Why does having a subquery inside of an IN clause triggers a full scan while using an array doesn't?


I have two BigQuery tables A (~100mb) and B (~69gb). Table A is partitioned by a date field and has multiple fields. Table B is not partitioned and only has one date field. I want to delete all records on table A that are within the partition dates on table B.

Using a subquery inside my delete where clause triggers a full scan of table B:

DELETE
FROM `table_B`
WHERE cdate IN (SELECT DISTINCT (cdate) FROM `table_A`)

In my BigQuery case, this processes ~69gb: https://i.sstatic.net/nvLQD.png

However, if I write all dates as an array instead of using the subquery, then it only reads the specified partitions:

DELETE
FROM `table_B`
WHERE cdate IN ("2022-04-01","2022-04-02", "2022-04-03", ...)

In my BigQuery case, this processes ~12.5gb: https://i.sstatic.net/xCSzu.png

I understand the subquery having the overhead of fetching the records from table A, but the 69gb of processing leads me to believe a full scan is happening on table B.

I've tried a couple of different things such as using a temporary table and a WITH statement, but same result. I don't want to resort to writing a procedural statement and manually constructing the array, that would be quite cumbersome, but I'm running out of options.

How is the the subquery evaluated?

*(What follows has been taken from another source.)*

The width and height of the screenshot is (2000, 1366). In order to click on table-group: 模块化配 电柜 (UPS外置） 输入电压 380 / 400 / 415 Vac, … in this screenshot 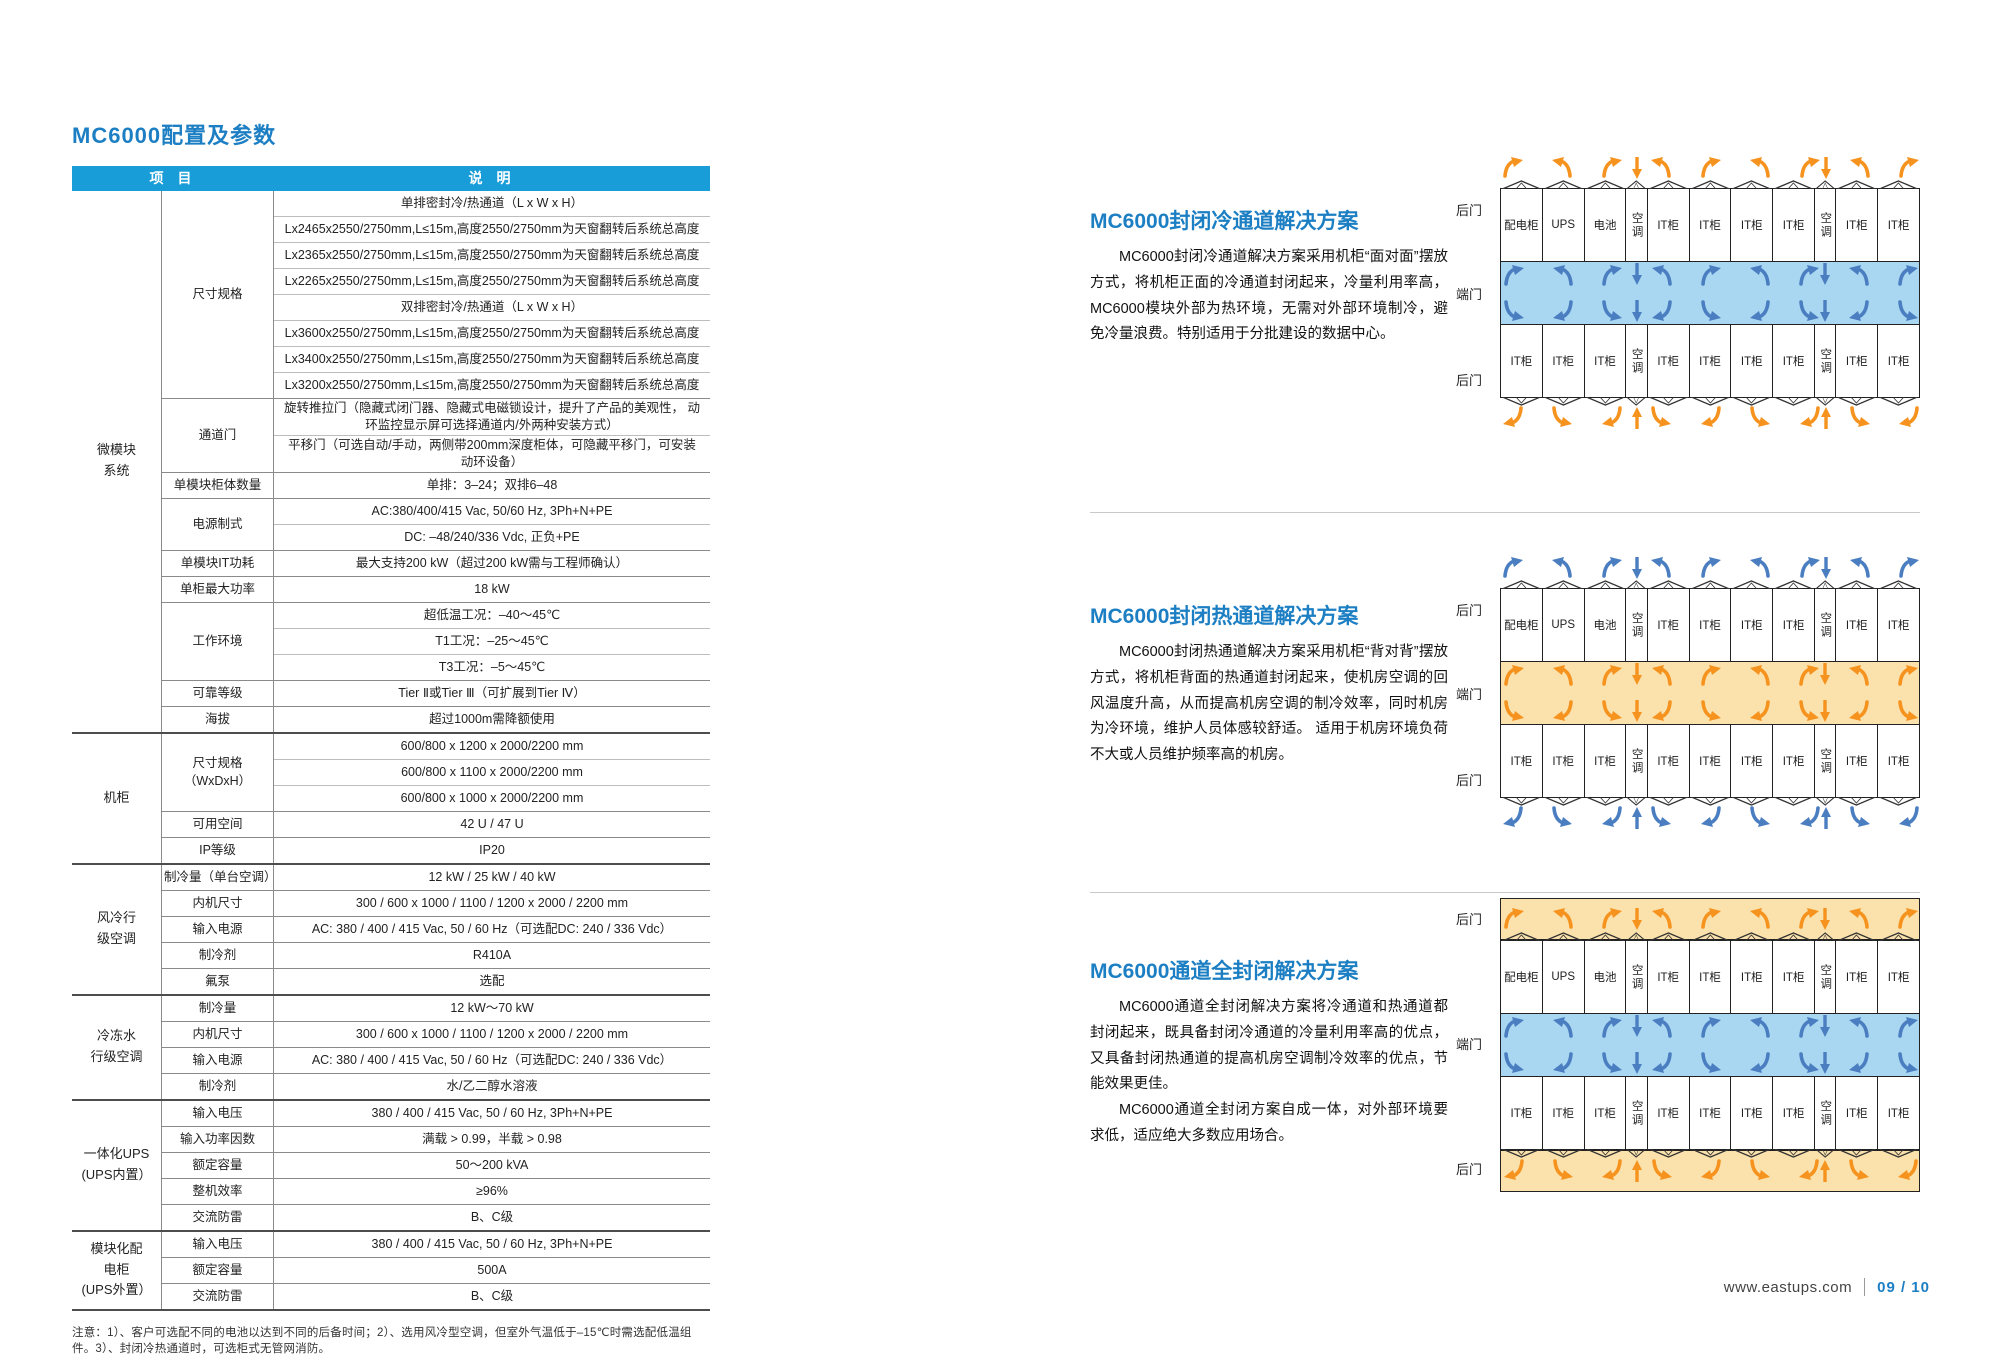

Is there a different way to accomplish what's happening on the second query that I'm missing?


Solution

  • Okay, so, as expected, writing a dynamic query with BQ procedural language does work:

    EXECUTE IMMEDIATE FORMAT("""
      SELECT * FROM `table_B` WHERE cdate IN ( '%s' )
    """, (SELECT STRING_AGG(DISTINCT CAST(cdate AS STRING), "','") FROM `table_A`))
    

    This in my BigQuery case processes 2kb to build the statement, and 12.5gb for the actual query, the same processing as typing in the dates in an array. This solves my issue, but I'd still like to understand how BigQuery evaluates the subquery, and if this is actually the only way to do it, as I find it far from elegant.